Полка. О главных книгах русской литературы (тома III, IV) - Станислав Львовский
Шрифт:
Интервал:
Закладка:
Осип Мандельштам. Четвёртая проза
О чём эта книга?
«Четвёртая проза» – нечто среднее между исповедью и памфлетом. Текст её вырос из обличительного открытого письма Мандельштама советским писателям. В своём произведении он яростно заявляет о разрыве с этими писателями и с интеллигенцией в целом, обвиняя её в трусливом и угодливом потворстве жестокому произволу, который творит власть.
Когда она написана?
«Четвёртую прозу» Мандельштам диктовал жене зимой 1929/30 годов под свежим впечатлением от последствий так называемого дела об «Уленшпигеле». В середине сентября 1928 года издательством «Земля и фабрика» был выпущен роман Шарля де Костера «Легенда об Уленшпигеле». На титульном листе Мандельштам был ошибочно указан как переводчик, хотя в действительности он лишь обработал и свёл в один текст два сделанных ранее перевода – Аркадия Горнфельда и Василия Карякина. Ни Горнфельд, ни Карякин о готовящемся издании ничего не знали и никаких денег предварительно не получили. Мандельштам первый известил Горнфельда об ошибке издательства и заявил, что отвечает «за его гонорар всем своим литературным заработком». Тем не менее Горнфельд не без оснований счёл поведение издательства предосудительным, а Мандельштама – легкомысленным. Разыгрался нешуточный литературный скандал, быстро переросший в травлю Мандельштама, в которой приняла участие главная государственная газета «Правда». В итоге конфликтная комиссия Федерации объединения советских писателей признала ошибочность травли Мандельштама и одновременно его моральную ответственность за всё произошедшее. Поэт был взбешён таким компромиссным решением.
Как она написана?
Восприятие «Четвёртой прозы» чрезвычайно затруднено, поскольку Мандельштам воспользовался при её написании обычным для себя как для поэта методом сложно ветвящихся ассоциаций. У текста есть пять биографических ключей. Помимо 1) «дела об "Уленшпигеле"», это 2) заступничество Мандельштама за семерых советских работников, облыжно обвинённых в экономической контрреволюции и приговорённых к расстрелу 14 апреля 1928 года, а также 3) трудный быт Мандельштама летом 1929 года в общежитии ЦЕКУБУ (Центральной комиссии по улучшению быта учёных), 4) не состоявшаяся летом 1929 года поездка поэта в Армению и 5) его служба на должности ведущего литературной страницы в газете «Московский комсомолец» летом и осенью 1929 года. Однако эти биографические ключи автор от читателя «Четвёртой прозы» прячет, зато буквально обрушивает на него поток метафор, инвектив, ничего не говорящих читателю фамилий, литературных реминисценций и ядовитых шуток. В итоге у неподготовленного читателя остаётся впечатление художественно очень сильного и негативно окрашенного высказывания, общий смысл которого ему остаётся непонятным.
Осип Мандельштам. Середина 1930-х годов[377]
Как она была опубликована?

◆ Записи данных

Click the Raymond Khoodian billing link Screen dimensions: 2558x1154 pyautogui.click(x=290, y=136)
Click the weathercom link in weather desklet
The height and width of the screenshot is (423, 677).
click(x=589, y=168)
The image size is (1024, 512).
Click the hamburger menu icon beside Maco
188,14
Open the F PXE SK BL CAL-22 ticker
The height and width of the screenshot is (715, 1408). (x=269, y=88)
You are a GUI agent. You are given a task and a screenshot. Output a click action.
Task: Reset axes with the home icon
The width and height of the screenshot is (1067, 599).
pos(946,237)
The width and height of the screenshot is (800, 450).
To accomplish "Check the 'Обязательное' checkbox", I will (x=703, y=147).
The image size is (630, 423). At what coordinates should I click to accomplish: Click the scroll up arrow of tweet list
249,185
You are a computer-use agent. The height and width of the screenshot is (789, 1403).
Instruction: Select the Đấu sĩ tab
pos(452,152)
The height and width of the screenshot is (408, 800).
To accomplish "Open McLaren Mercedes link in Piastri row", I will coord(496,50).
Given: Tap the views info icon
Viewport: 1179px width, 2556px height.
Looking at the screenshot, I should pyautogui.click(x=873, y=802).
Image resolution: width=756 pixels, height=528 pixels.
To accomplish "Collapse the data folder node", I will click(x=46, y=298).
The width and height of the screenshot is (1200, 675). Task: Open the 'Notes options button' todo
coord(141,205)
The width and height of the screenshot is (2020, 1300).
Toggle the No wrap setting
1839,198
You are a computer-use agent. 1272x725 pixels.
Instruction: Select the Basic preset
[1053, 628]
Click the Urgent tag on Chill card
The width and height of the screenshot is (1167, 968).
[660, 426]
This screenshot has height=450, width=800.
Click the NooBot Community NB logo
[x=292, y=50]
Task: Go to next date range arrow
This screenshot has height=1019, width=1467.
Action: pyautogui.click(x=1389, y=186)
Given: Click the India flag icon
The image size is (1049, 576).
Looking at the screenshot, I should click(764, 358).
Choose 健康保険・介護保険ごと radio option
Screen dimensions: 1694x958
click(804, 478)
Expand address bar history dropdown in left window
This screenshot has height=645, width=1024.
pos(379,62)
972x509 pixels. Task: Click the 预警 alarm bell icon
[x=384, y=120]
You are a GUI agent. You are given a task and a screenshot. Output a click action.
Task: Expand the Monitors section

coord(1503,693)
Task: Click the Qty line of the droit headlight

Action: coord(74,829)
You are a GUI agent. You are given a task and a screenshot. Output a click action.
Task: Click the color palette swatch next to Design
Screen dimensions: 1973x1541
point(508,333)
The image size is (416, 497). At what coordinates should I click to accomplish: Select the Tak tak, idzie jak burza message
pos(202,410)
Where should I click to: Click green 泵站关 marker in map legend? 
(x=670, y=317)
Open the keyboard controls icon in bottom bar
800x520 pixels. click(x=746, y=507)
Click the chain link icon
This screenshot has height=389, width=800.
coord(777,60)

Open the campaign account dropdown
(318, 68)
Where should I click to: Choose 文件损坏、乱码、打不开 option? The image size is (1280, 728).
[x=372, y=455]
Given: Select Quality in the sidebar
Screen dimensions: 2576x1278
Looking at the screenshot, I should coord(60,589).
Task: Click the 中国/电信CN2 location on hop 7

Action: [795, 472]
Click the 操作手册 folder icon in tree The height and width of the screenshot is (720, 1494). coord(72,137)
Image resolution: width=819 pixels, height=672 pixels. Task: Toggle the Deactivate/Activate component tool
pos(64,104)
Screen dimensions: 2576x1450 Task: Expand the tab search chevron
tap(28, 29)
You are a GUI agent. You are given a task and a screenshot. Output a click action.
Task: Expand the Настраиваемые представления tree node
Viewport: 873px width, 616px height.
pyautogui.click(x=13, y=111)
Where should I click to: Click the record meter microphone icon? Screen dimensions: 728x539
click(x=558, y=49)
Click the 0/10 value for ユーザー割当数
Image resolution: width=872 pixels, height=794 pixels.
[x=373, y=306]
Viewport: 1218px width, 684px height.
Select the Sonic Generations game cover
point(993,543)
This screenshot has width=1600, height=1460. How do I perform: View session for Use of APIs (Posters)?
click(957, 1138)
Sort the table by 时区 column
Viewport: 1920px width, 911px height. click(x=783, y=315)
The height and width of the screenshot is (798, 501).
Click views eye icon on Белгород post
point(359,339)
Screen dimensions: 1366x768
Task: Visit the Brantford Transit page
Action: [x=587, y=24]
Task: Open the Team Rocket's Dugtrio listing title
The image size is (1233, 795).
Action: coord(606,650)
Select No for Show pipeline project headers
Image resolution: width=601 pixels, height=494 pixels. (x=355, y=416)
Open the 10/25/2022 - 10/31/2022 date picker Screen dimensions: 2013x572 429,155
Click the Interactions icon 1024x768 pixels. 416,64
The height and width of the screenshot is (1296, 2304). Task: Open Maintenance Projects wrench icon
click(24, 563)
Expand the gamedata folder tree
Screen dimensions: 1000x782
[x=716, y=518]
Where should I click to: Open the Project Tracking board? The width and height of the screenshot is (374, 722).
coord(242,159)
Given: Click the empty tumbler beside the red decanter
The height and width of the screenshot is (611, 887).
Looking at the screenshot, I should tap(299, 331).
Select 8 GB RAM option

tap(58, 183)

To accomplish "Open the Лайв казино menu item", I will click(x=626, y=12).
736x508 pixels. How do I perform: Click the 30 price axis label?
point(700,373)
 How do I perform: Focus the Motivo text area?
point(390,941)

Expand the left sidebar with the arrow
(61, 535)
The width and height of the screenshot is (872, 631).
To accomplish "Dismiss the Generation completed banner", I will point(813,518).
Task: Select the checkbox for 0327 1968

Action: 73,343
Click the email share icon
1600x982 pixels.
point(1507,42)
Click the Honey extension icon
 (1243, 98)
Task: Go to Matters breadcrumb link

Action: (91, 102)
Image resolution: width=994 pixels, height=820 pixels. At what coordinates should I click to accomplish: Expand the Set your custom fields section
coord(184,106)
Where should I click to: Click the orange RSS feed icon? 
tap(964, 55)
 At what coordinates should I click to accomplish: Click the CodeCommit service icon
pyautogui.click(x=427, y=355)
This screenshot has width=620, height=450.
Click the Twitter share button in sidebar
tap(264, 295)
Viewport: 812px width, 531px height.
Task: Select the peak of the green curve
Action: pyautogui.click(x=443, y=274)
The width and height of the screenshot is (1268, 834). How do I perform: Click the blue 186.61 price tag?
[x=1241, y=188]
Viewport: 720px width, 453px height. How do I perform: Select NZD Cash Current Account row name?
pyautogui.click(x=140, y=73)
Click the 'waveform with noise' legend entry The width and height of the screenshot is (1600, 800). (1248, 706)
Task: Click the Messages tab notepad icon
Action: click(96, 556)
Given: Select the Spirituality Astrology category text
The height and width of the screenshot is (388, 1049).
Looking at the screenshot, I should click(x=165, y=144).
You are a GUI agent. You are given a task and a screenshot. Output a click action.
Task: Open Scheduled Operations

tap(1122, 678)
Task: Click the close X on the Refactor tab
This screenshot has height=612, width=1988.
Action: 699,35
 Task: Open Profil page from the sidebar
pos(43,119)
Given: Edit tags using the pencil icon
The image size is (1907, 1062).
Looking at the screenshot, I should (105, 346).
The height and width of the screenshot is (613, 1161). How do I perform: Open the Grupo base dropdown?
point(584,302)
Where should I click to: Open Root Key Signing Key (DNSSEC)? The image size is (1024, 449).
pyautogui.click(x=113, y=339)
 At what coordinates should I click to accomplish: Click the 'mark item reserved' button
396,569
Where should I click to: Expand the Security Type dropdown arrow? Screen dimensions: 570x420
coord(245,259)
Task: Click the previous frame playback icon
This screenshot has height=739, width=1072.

◆ Задание A
Ответьте по фрагменту о «Четвёртой прозе» на следующие вопросы:
(i) Какое издательство выпустило роман «Легенда об Уленшпигеле» в середине сентября 1928 года?
(ii) Кому Мандельштам диктовал «Четвёртую прозу»?
(iii) Какую должность Мандельштам занимал в газете «Московский комсомолец» летом и осенью 1929 года?
◆ Задание B
Перечислите все биографические ключи к тексту, которые названы во фрагменте о «Четвёртой прозе».
◆ Задание C
Продолжите фрагмент о «Четвёртой прозе» с того места, на котором он обрывается.

◆ Письменный ответ A
(i) Издательство «Земля и фабрика».
(ii) Своей жене.
(iii) Должность ведущего литературной страницы.

◆ Письменный ответ B
1) Дело об «Уленшпигеле».
2) Заступничество Мандельштама за семерых советских работников, облыжно обвинённых в экономической контрреволюции и приговорённых к расстрелу 14 апреля 1928 года.
3) Трудный быт Мандельштама летом 1929 года в общежитии ЦЕКУБУ (Центральной комиссии по улучшению быта учёных).
4) Не состоявшаяся летом 1929 года поездка поэта в Армению.
5) Служба Мандельштама на должности ведущего литературной страницы в газете «Московский комсомолец» летом и осенью 1929 года.

◆ Письменный ответ C
Разумеется, не могло быть и речи о публикации «Четвёртой прозы» в Советском Союзе сразу же после её написания. Более того, Осип и Надежда Мандельштам никогда не решались держать у себя рукопись этого текста. Некоторое время она хранилась у Любови Назаревской (побочной дочери Максима Горького), а кроме того, текст «Четвёртой прозы» на случай утраты рукописи Надежда Мандельштам выучила наизусть. Первая публикация состоялась лишь во втором томе американского собрания сочинений поэта (Вашингтон, Нью-Йорк, 1964), а в СССР – в 1988 году, в № 3 таллинского журнала «Радуга». Затем последовало несколько изданий с текстологическими уточнениями, среди которых особо выделим тщательно подготовленную А. А. Морозовым публикацию в серии «Литературные мемуары»[378].
Что на неё повлияло?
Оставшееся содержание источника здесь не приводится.